Interpellato sul imminente ritorno on the road, Lee ha ripercorso i ritmi dell’ultimo tour condiviso con i Def Leppard, per poi mettersi a nudo sul motivo che lo tiene ancora alla batteria.

“Sì, ripartiamo a metà luglio. Sono carichissimo perché veniamo da un periodo di pausa a casa. Abbiamo affrontato un tour mondiale negli stadi con i Def Leppard che è durato la bellezza di due anni e mezzo. Roba da matti. A un certo punto mi sono reso conto che non ricordavo nemmeno l’ultima volta che mi fossi fermato per un po’. Ci eravamo detti: “Ok, adesso stacchiamo la spina per un anno o più”. Non prendevamo una vera pausa dal 2016. Quindi, per me, stare un po’ tranquillo è stato meraviglioso. Mi sono goduto la scorsa estate in famiglia e ora che la bella stagione è tornata siamo pronti a ripartire, ma quel periodo di break è stato davvero rigenerante”.

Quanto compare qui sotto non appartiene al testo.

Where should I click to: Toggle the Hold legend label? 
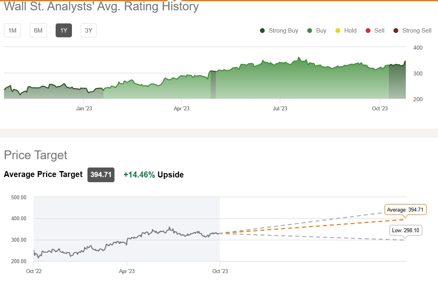tap(350, 31)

Lee ha poi descritto l’eterna dicotomia che vive ogni rockstar, divisa tra il richiamo del palco e il bisogno di normalità:

“Sono gasatissimo. L’erba del vicino è sempre più verde, amico. Quando sei in tour a spaccare tutto pensi: “Questo è il massimo”. Poi, dopo un po’, subentra la stanchezza e ti ritrovi a dire: “Sparerei alle spalle a mia madre pur di dormire nel mio letto”. Ma quando rimani a casa troppo a lungo, scatta l’effetto opposto: “Amico, devo andarmene da qui”. È uno strano equilibrio. Sei felice finché non diventa troppo, e a quel punto si ribalta tutto”.

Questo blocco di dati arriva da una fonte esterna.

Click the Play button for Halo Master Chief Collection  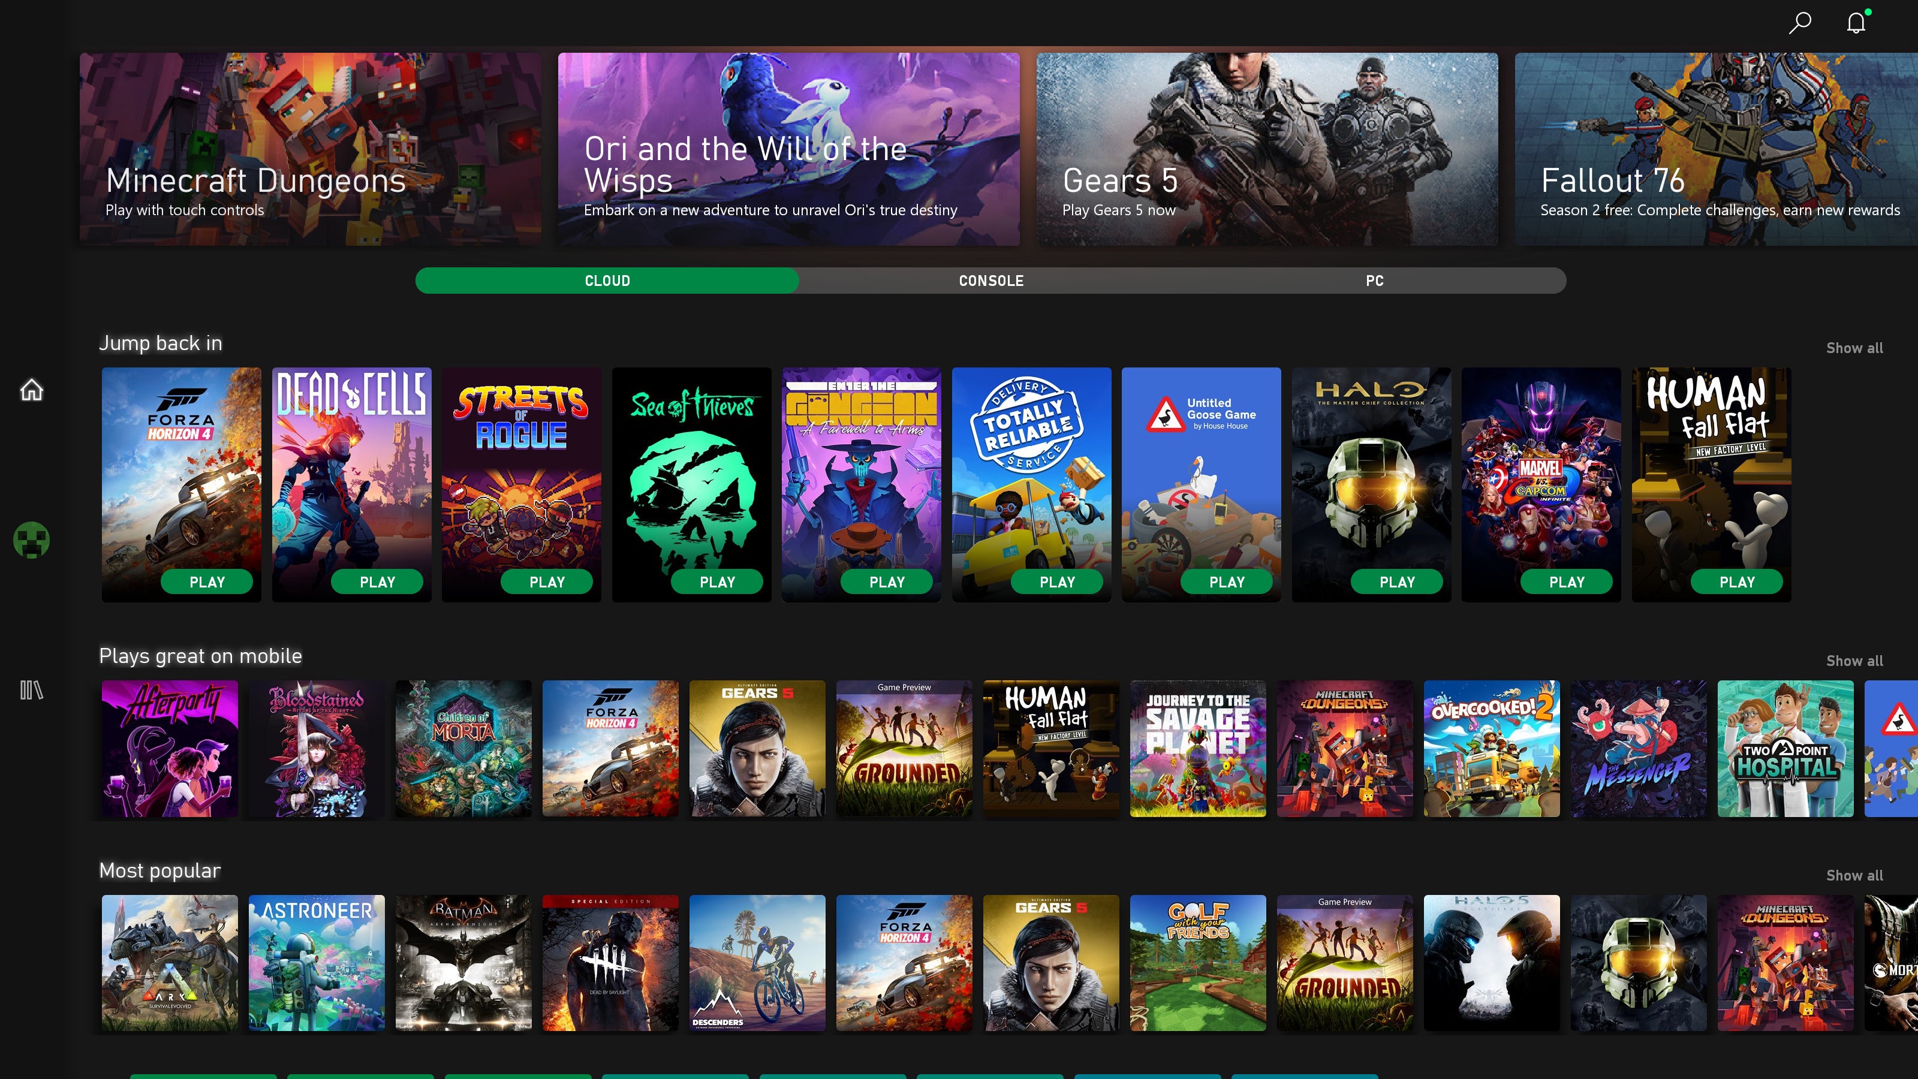point(1395,582)
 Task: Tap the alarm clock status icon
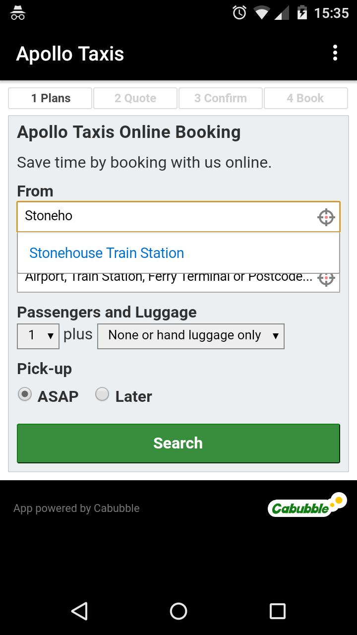click(239, 13)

A fare la differenza, però, è un momento preciso: quello in cui Lee incrocia lo sguardo di una nuova generazione di fan che scopre i Mötley Crüe per la prima volta. È questa l’autentica ragione per cui non riesce a camminare verso il pensionamento.

“Lascia che ti spieghi, non c’è niente di meglio… Prova a scambiare i ruoli con me per un secondo. Sei lì dietro, alla batteria. Fai questo mestiere da abbastanza tempo per capire che è la cosa più bella del mondo. Vedi i tuoi fan storici e, all’improvviso, ti accorgi che hanno avuto dei figli. Ora quei bambini sono sulle spalle dei genitori a fare il segno delle corna e a urlare a squarciagola “Shout, shout [at the devil]”. Tu rimani a guardarli e pensi: “Ma quel ragazzino avrà sì e no dieci anni e sta facendo air drumming!”. Vedere questo passaggio di consegne, questo cerchio che si chiude con un’intera nuova generazione che ti vede dal vivo per la prima volta… è incredibile. È una cosa che non invecchia mai, amico. Credo sia questo il motivo principale per cui amo ancora tutto questo”.

“È qualcosa che dà un senso definitivo a ciò che fai, capisci? E puoi arrivarci solo con il tempo», ha aggiunto. «È un’esperienza che sto vivendo solo di recente, negli ultimi anni. Guardi giù dal palco e vedi una marea di ragazzini che magari assistono al tuo show per la prima volta. È una sensazione selvaggia”.

Le parole del batterista arrivano in un momento caldissimo: mancano infatti pochissime settimane all’inizio della nuova avventura live della band.

Il tourThe Return of the Carnival of Sins” prodotto da Live Nation, toccherà 33 città del Nord America. La prima data è fissata per il 17 luglio 2026 al The Pavilion at Star Lake in Pennsylvania, e vedrà come special guest d’eccezione Extreme e Tesla.

Il nome scelto per la tournée è un richiamo allo storico “Carnival of Sins” del biennio 2005-2006, uno degli spettacoli più iconici e celebrati della storia dei Mötley Crüe.

Nel frattempo, il musicista non si ferma e continua a promuovere anche il suo nuovo lavoro solista, “Tommyland Rides Again”.